§ **Input records**
'''
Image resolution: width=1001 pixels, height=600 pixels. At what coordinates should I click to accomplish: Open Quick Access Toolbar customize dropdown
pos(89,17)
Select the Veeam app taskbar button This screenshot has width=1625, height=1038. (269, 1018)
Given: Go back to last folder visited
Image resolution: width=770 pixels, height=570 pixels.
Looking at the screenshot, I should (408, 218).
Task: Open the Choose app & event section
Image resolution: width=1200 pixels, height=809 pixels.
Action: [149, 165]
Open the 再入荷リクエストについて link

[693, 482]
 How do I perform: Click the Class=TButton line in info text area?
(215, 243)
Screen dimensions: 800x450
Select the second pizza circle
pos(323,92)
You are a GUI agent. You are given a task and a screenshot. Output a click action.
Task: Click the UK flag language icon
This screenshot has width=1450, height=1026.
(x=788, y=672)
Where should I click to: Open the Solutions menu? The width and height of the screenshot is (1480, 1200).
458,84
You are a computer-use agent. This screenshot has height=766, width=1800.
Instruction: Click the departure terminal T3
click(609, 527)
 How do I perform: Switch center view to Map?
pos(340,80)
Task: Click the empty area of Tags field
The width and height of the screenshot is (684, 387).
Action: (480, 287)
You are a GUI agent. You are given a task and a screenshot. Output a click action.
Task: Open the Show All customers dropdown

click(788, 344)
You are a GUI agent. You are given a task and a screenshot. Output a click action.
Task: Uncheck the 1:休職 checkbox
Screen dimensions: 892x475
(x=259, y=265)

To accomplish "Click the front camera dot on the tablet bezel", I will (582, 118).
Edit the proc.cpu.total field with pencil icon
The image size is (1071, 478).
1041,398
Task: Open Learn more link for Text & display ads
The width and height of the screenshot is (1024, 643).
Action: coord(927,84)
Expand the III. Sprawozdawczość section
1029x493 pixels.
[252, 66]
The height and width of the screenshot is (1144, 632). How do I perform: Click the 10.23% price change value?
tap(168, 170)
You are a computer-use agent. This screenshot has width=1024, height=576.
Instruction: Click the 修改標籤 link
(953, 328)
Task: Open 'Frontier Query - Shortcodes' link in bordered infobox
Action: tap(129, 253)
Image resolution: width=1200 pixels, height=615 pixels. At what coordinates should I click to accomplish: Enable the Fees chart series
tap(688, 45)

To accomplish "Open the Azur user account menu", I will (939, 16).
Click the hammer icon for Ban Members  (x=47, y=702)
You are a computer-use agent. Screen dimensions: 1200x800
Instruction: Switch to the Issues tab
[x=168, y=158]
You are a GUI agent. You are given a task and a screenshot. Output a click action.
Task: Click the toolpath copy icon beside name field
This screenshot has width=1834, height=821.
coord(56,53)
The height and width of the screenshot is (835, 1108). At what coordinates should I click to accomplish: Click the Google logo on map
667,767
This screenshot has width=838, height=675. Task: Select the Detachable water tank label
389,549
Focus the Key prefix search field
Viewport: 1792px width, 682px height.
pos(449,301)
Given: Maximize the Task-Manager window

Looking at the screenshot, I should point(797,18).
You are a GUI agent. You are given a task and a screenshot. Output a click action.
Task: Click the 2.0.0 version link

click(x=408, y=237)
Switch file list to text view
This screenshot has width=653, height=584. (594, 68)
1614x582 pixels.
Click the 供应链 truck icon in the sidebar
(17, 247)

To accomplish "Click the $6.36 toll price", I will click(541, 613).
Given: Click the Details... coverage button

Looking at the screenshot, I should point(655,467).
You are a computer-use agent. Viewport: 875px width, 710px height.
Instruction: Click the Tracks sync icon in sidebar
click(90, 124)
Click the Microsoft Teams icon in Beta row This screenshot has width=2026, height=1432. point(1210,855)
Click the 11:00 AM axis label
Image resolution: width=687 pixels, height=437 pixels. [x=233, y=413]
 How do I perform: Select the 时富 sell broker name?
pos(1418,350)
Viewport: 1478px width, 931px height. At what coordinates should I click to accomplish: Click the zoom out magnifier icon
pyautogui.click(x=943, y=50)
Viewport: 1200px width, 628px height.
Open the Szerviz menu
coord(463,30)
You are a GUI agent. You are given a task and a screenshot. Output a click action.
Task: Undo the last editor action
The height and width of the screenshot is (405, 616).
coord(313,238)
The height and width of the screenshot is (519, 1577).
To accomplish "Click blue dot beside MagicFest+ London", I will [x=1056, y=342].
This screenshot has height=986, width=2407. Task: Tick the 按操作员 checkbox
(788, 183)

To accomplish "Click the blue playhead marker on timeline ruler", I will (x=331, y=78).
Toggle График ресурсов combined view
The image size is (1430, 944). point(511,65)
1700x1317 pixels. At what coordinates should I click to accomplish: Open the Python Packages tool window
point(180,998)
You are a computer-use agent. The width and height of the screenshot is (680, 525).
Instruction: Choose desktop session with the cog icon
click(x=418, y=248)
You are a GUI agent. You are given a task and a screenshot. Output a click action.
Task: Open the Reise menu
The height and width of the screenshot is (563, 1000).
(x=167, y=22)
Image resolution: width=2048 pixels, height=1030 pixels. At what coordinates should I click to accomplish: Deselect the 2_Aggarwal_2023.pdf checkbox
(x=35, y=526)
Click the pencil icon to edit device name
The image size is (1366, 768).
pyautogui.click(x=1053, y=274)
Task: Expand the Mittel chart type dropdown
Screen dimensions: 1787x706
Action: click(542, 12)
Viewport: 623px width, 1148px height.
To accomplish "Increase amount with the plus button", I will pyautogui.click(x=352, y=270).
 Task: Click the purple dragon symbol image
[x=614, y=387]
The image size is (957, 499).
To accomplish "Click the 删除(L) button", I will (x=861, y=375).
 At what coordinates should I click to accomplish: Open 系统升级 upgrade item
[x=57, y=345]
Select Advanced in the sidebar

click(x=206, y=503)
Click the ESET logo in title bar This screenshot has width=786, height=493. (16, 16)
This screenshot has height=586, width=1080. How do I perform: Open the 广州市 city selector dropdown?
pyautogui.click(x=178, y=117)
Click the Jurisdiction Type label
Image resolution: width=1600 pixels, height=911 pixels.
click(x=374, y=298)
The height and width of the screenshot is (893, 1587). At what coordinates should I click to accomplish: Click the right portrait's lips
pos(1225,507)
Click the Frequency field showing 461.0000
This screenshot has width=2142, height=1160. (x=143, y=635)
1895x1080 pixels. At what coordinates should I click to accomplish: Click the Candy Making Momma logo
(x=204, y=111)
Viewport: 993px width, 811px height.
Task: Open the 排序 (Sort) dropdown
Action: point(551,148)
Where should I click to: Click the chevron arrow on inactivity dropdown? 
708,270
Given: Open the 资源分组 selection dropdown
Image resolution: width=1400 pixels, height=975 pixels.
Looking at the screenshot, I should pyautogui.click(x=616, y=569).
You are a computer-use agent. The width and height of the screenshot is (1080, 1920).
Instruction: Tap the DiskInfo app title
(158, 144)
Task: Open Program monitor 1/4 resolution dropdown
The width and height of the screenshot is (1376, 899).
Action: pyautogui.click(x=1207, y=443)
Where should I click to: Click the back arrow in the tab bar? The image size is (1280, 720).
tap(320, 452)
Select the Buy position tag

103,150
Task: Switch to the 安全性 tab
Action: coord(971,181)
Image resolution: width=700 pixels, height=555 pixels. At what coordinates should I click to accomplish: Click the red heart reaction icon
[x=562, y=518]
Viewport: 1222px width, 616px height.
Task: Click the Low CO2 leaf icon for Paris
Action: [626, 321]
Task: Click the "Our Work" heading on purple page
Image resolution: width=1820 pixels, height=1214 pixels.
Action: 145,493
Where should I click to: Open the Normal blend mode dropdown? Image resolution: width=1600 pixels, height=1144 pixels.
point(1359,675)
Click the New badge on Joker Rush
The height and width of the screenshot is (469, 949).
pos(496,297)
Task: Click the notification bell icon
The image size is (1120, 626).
'''
§ **Exercise requirements**
Restate the entries. Match them exactly.

§ **Problem solution**
Image resolution: width=1001 pixels, height=600 pixels. At what coordinates should I click to accomplish: Open Quick Access Toolbar customize dropdown
pos(89,17)
Select the Veeam app taskbar button This screenshot has width=1625, height=1038. (269, 1018)
Given: Go back to last folder visited
Image resolution: width=770 pixels, height=570 pixels.
Looking at the screenshot, I should (408, 218).
Task: Open the Choose app & event section
Image resolution: width=1200 pixels, height=809 pixels.
Action: [149, 165]
Open the 再入荷リクエストについて link

[693, 482]
 How do I perform: Click the Class=TButton line in info text area?
(215, 243)
Screen dimensions: 800x450
Select the second pizza circle
pos(323,92)
You are a GUI agent. You are given a task and a screenshot. Output a click action.
Task: Click the UK flag language icon
This screenshot has width=1450, height=1026.
(x=788, y=672)
Where should I click to: Open the Solutions menu? The width and height of the screenshot is (1480, 1200).
458,84
You are a computer-use agent. This screenshot has height=766, width=1800.
Instruction: Click the departure terminal T3
click(609, 527)
 How do I perform: Switch center view to Map?
pos(340,80)
Task: Click the empty area of Tags field
The width and height of the screenshot is (684, 387).
Action: (480, 287)
You are a GUI agent. You are given a task and a screenshot. Output a click action.
Task: Open the Show All customers dropdown

click(788, 344)
You are a GUI agent. You are given a task and a screenshot. Output a click action.
Task: Uncheck the 1:休職 checkbox
Screen dimensions: 892x475
(x=259, y=265)

To accomplish "Click the front camera dot on the tablet bezel", I will (582, 118).
Edit the proc.cpu.total field with pencil icon
The image size is (1071, 478).
1041,398
Task: Open Learn more link for Text & display ads
The width and height of the screenshot is (1024, 643).
Action: coord(927,84)
Expand the III. Sprawozdawczość section
1029x493 pixels.
[252, 66]
The height and width of the screenshot is (1144, 632). How do I perform: Click the 10.23% price change value?
tap(168, 170)
You are a computer-use agent. This screenshot has width=1024, height=576.
Instruction: Click the 修改標籤 link
(953, 328)
Task: Open 'Frontier Query - Shortcodes' link in bordered infobox
Action: tap(129, 253)
Image resolution: width=1200 pixels, height=615 pixels. At what coordinates should I click to accomplish: Enable the Fees chart series
tap(688, 45)

To accomplish "Open the Azur user account menu", I will (939, 16).
Click the hammer icon for Ban Members  (x=47, y=702)
You are a computer-use agent. Screen dimensions: 1200x800
Instruction: Switch to the Issues tab
[x=168, y=158]
You are a GUI agent. You are given a task and a screenshot. Output a click action.
Task: Click the toolpath copy icon beside name field
This screenshot has width=1834, height=821.
coord(56,53)
The height and width of the screenshot is (835, 1108). At what coordinates should I click to accomplish: Click the Google logo on map
667,767
This screenshot has width=838, height=675. Task: Select the Detachable water tank label
389,549
Focus the Key prefix search field
Viewport: 1792px width, 682px height.
pos(449,301)
Given: Maximize the Task-Manager window

Looking at the screenshot, I should point(797,18).
You are a GUI agent. You are given a task and a screenshot. Output a click action.
Task: Click the 2.0.0 version link

click(x=408, y=237)
Switch file list to text view
This screenshot has width=653, height=584. (594, 68)
1614x582 pixels.
Click the 供应链 truck icon in the sidebar
(17, 247)

To accomplish "Click the $6.36 toll price", I will click(541, 613).
Given: Click the Details... coverage button

Looking at the screenshot, I should point(655,467).
You are a computer-use agent. Viewport: 875px width, 710px height.
Instruction: Click the Tracks sync icon in sidebar
click(90, 124)
Click the Microsoft Teams icon in Beta row This screenshot has width=2026, height=1432. point(1210,855)
Click the 11:00 AM axis label
Image resolution: width=687 pixels, height=437 pixels. [x=233, y=413]
 How do I perform: Select the 时富 sell broker name?
pos(1418,350)
Viewport: 1478px width, 931px height. At what coordinates should I click to accomplish: Click the zoom out magnifier icon
pyautogui.click(x=943, y=50)
Viewport: 1200px width, 628px height.
Open the Szerviz menu
coord(463,30)
You are a GUI agent. You are given a task and a screenshot. Output a click action.
Task: Undo the last editor action
The height and width of the screenshot is (405, 616).
coord(313,238)
The height and width of the screenshot is (519, 1577).
To accomplish "Click blue dot beside MagicFest+ London", I will [x=1056, y=342].
This screenshot has height=986, width=2407. Task: Tick the 按操作员 checkbox
(788, 183)

To accomplish "Click the blue playhead marker on timeline ruler", I will (x=331, y=78).
Toggle График ресурсов combined view
The image size is (1430, 944). point(511,65)
1700x1317 pixels. At what coordinates should I click to accomplish: Open the Python Packages tool window
point(180,998)
You are a computer-use agent. The width and height of the screenshot is (680, 525).
Instruction: Choose desktop session with the cog icon
click(x=418, y=248)
You are a GUI agent. You are given a task and a screenshot. Output a click action.
Task: Open the Reise menu
The height and width of the screenshot is (563, 1000).
(x=167, y=22)
Image resolution: width=2048 pixels, height=1030 pixels. At what coordinates should I click to accomplish: Deselect the 2_Aggarwal_2023.pdf checkbox
(x=35, y=526)
Click the pencil icon to edit device name
The image size is (1366, 768).
pyautogui.click(x=1053, y=274)
Task: Expand the Mittel chart type dropdown
Screen dimensions: 1787x706
Action: click(542, 12)
Viewport: 623px width, 1148px height.
To accomplish "Increase amount with the plus button", I will pyautogui.click(x=352, y=270).
 Task: Click the purple dragon symbol image
[x=614, y=387]
The image size is (957, 499).
To accomplish "Click the 删除(L) button", I will (x=861, y=375).
 At what coordinates should I click to accomplish: Open 系统升级 upgrade item
[x=57, y=345]
Select Advanced in the sidebar

click(x=206, y=503)
Click the ESET logo in title bar This screenshot has width=786, height=493. (16, 16)
This screenshot has height=586, width=1080. How do I perform: Open the 广州市 city selector dropdown?
pyautogui.click(x=178, y=117)
Click the Jurisdiction Type label
Image resolution: width=1600 pixels, height=911 pixels.
click(x=374, y=298)
The height and width of the screenshot is (893, 1587). At what coordinates should I click to accomplish: Click the right portrait's lips
pos(1225,507)
Click the Frequency field showing 461.0000
This screenshot has width=2142, height=1160. (x=143, y=635)
1895x1080 pixels. At what coordinates should I click to accomplish: Click the Candy Making Momma logo
(x=204, y=111)
Viewport: 993px width, 811px height.
Task: Open the 排序 (Sort) dropdown
Action: point(551,148)
Where should I click to: Click the chevron arrow on inactivity dropdown? 
708,270
Given: Open the 资源分组 selection dropdown
Image resolution: width=1400 pixels, height=975 pixels.
Looking at the screenshot, I should pyautogui.click(x=616, y=569).
You are a computer-use agent. The width and height of the screenshot is (1080, 1920).
Instruction: Tap the DiskInfo app title
(158, 144)
Task: Open Program monitor 1/4 resolution dropdown
The width and height of the screenshot is (1376, 899).
Action: pyautogui.click(x=1207, y=443)
Where should I click to: Click the back arrow in the tab bar? The image size is (1280, 720).
tap(320, 452)
Select the Buy position tag

103,150
Task: Switch to the 安全性 tab
Action: coord(971,181)
Image resolution: width=700 pixels, height=555 pixels. At what coordinates should I click to accomplish: Click the red heart reaction icon
[x=562, y=518]
Viewport: 1222px width, 616px height.
Task: Click the Low CO2 leaf icon for Paris
Action: [626, 321]
Task: Click the "Our Work" heading on purple page
Image resolution: width=1820 pixels, height=1214 pixels.
Action: 145,493
Where should I click to: Open the Normal blend mode dropdown? Image resolution: width=1600 pixels, height=1144 pixels.
point(1359,675)
Click the New badge on Joker Rush
The height and width of the screenshot is (469, 949).
pos(496,297)
Task: Click the notification bell icon
The image size is (1120, 626).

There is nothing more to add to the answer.